Exercise | For the entries below, repeat exactly each line starting with the one that contains "Open the 查看" and going on through the one that contains "Task: Toggle Visualiser", and no others.

Records from a dataset:
*** Begin section ***
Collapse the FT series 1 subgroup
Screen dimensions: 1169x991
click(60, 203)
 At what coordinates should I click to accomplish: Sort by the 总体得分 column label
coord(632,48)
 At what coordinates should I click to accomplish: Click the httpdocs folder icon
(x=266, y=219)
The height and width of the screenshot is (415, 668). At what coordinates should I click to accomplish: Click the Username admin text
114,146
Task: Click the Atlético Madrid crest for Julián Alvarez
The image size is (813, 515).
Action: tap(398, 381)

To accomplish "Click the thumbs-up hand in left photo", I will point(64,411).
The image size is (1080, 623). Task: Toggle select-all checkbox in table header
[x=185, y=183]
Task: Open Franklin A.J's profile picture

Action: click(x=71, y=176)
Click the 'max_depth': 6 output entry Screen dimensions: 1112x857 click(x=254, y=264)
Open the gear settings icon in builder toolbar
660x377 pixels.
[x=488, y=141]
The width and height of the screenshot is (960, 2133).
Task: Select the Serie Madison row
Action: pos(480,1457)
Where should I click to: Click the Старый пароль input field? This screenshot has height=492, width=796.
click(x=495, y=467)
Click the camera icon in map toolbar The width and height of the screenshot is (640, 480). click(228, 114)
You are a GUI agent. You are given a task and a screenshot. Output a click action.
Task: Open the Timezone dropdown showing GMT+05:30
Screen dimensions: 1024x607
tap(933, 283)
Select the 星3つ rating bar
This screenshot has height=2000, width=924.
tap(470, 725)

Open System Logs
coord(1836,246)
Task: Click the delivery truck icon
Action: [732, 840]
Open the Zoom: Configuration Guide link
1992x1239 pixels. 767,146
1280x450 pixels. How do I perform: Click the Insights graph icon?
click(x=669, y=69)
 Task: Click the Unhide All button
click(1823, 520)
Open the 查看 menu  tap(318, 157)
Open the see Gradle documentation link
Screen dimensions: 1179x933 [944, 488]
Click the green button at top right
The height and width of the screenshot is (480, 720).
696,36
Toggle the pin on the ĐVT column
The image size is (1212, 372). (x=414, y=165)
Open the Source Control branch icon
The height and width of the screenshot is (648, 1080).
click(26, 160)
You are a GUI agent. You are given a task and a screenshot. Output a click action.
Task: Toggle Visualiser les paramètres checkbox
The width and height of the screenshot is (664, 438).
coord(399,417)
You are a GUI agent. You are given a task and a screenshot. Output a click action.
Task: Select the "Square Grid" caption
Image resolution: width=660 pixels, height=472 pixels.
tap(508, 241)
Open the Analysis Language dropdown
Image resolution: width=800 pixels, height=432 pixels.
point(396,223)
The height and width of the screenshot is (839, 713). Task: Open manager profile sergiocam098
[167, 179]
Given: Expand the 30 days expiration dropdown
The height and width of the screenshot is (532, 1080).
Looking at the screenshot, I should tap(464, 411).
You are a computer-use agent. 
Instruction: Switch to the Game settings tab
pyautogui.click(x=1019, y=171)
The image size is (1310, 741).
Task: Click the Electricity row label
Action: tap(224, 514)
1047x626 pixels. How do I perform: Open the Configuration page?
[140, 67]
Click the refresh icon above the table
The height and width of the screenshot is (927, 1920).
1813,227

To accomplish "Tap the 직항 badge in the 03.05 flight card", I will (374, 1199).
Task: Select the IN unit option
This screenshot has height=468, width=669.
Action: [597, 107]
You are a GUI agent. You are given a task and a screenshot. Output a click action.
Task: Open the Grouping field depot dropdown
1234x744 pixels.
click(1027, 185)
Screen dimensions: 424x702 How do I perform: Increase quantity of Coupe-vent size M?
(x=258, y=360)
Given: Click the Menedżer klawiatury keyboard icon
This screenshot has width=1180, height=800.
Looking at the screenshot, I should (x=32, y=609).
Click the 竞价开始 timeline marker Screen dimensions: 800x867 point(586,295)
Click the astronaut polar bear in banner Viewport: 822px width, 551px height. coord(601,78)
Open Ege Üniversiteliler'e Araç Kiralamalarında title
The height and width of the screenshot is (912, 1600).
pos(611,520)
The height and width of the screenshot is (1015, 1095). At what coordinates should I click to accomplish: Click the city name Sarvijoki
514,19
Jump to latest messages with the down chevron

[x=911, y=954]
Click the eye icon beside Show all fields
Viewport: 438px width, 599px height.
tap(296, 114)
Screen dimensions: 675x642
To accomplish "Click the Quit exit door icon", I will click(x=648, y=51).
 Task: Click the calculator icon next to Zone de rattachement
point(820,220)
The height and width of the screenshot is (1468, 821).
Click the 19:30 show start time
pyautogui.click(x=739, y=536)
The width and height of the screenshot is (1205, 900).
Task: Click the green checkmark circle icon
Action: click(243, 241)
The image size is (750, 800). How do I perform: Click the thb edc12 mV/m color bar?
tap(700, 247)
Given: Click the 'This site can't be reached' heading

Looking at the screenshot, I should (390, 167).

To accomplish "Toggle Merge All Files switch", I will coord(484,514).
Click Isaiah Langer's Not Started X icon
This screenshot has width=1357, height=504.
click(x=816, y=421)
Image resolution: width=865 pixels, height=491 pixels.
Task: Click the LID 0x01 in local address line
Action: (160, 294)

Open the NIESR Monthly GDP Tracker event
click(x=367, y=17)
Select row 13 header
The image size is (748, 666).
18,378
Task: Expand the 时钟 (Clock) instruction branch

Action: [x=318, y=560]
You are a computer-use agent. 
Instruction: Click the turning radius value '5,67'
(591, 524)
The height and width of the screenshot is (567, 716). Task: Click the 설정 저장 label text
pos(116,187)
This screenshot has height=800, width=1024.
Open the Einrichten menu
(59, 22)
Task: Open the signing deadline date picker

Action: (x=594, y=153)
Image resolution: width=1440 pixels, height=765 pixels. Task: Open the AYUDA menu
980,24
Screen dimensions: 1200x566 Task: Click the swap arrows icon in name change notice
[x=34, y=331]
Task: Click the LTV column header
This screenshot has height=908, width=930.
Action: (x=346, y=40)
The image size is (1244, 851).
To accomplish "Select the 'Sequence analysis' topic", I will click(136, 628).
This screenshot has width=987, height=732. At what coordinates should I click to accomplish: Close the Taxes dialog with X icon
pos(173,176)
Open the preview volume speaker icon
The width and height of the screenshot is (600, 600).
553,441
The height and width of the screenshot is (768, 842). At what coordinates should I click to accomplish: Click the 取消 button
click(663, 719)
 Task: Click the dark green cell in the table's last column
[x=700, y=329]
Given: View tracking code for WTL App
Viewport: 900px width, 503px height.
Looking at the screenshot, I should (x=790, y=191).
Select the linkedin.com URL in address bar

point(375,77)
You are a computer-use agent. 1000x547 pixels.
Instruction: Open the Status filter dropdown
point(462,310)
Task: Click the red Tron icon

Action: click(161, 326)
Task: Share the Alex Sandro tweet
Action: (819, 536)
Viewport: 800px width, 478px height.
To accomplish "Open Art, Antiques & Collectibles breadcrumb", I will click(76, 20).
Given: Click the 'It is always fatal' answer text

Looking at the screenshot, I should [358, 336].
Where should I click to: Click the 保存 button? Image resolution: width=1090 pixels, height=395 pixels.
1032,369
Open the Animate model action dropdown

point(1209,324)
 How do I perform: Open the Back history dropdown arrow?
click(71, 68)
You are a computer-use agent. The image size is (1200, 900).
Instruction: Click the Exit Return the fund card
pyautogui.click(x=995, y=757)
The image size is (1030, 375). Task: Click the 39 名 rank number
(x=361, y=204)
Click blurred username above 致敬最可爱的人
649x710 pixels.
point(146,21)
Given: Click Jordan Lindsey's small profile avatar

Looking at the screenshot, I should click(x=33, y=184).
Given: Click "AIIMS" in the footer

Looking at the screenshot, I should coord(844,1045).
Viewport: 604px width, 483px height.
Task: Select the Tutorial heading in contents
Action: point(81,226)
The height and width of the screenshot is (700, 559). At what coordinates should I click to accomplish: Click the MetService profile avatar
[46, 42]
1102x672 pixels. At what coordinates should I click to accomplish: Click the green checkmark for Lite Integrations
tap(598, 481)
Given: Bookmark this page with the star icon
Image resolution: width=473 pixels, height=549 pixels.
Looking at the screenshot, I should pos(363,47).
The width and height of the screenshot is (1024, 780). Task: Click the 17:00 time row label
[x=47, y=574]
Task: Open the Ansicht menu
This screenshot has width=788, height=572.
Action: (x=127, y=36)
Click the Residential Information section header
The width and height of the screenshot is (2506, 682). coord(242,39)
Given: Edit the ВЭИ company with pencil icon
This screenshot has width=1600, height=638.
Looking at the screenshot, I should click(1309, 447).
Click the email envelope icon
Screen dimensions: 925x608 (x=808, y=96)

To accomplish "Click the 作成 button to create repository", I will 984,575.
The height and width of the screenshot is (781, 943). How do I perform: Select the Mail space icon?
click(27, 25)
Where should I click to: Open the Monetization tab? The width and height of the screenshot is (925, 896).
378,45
*** End section ***
Task solution |
Open the 查看 menu  tap(318, 157)
Open the see Gradle documentation link
Screen dimensions: 1179x933 [944, 488]
Click the green button at top right
The height and width of the screenshot is (480, 720).
696,36
Toggle the pin on the ĐVT column
The image size is (1212, 372). (x=414, y=165)
Open the Source Control branch icon
The height and width of the screenshot is (648, 1080).
click(26, 160)
You are a GUI agent. You are given a task and a screenshot. Output a click action.
Task: Toggle Visualiser les paramètres checkbox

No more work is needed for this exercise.